> ASSIGNED TASK:
From the first line to the last, copy the material exactly.
#### PROVIDED RECORDS ####
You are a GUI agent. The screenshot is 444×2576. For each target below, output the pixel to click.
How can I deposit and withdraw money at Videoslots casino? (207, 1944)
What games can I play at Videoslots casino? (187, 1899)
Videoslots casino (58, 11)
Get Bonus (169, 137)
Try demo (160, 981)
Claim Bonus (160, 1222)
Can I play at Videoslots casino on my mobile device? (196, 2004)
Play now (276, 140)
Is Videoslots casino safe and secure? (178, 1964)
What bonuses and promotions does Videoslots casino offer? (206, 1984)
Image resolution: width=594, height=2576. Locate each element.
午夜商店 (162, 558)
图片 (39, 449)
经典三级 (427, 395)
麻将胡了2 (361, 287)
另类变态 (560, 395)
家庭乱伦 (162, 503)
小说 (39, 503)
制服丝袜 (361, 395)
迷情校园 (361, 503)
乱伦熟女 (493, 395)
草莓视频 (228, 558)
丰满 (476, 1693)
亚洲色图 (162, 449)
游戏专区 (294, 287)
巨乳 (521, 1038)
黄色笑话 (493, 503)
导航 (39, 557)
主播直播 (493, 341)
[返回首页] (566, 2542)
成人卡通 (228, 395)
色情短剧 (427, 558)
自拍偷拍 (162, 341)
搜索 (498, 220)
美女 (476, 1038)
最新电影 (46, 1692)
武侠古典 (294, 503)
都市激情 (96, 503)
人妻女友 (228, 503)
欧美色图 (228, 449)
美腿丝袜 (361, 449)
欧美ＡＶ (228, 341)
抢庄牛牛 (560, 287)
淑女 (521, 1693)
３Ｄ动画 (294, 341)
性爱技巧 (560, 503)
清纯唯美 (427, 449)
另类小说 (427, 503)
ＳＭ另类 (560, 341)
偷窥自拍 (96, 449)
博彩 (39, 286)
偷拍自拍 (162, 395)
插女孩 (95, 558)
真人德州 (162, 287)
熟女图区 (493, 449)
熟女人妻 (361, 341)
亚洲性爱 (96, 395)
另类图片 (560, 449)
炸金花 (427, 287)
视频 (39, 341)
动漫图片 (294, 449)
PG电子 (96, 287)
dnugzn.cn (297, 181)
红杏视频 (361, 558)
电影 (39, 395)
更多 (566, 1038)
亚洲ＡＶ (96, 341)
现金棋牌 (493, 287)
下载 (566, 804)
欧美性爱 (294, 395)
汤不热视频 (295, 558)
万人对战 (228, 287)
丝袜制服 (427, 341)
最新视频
####
> TASK SOLUTION:
You are a GUI agent. The screenshot is 444×2576. For each target below, output the pixel to click.
How can I deposit and withdraw money at Videoslots casino? (207, 1944)
What games can I play at Videoslots casino? (187, 1899)
Videoslots casino (58, 11)
Get Bonus (169, 137)
Try demo (160, 981)
Claim Bonus (160, 1222)
Can I play at Videoslots casino on my mobile device? (196, 2004)
Play now (276, 140)
Is Videoslots casino safe and secure? (178, 1964)
What bonuses and promotions does Videoslots casino offer? (206, 1984)
Image resolution: width=594, height=2576. Locate each element.
午夜商店 (162, 558)
图片 (39, 449)
经典三级 (427, 395)
麻将胡了2 (361, 287)
另类变态 (560, 395)
家庭乱伦 (162, 503)
小说 (39, 503)
制服丝袜 (361, 395)
迷情校园 (361, 503)
乱伦熟女 (493, 395)
草莓视频 (228, 558)
丰满 (476, 1693)
亚洲色图 (162, 449)
游戏专区 (294, 287)
巨乳 (521, 1038)
黄色笑话 (493, 503)
导航 (39, 557)
主播直播 (493, 341)
[返回首页] (566, 2542)
成人卡通 (228, 395)
色情短剧 (427, 558)
自拍偷拍 (162, 341)
搜索 (498, 220)
美女 (476, 1038)
最新电影 (46, 1692)
武侠古典 (294, 503)
都市激情 (96, 503)
人妻女友 (228, 503)
欧美色图 (228, 449)
美腿丝袜 (361, 449)
欧美ＡＶ (228, 341)
抢庄牛牛 (560, 287)
淑女 (521, 1693)
３Ｄ动画 (294, 341)
性爱技巧 (560, 503)
清纯唯美 (427, 449)
另类小说 (427, 503)
ＳＭ另类 (560, 341)
偷窥自拍 (96, 449)
博彩 (39, 286)
偷拍自拍 (162, 395)
插女孩 (95, 558)
真人德州 (162, 287)
熟女图区 (493, 449)
熟女人妻 (361, 341)
亚洲性爱 (96, 395)
另类图片 (560, 449)
炸金花 (427, 287)
视频 (39, 341)
动漫图片 (294, 449)
PG电子 (96, 287)
dnugzn.cn (297, 181)
红杏视频 (361, 558)
电影 (39, 395)
更多 (566, 1038)
亚洲ＡＶ (96, 341)
现金棋牌 (493, 287)
下载 (566, 804)
欧美性爱 (294, 395)
汤不热视频 (295, 558)
万人对战 (228, 287)
丝袜制服 (427, 341)
最新视频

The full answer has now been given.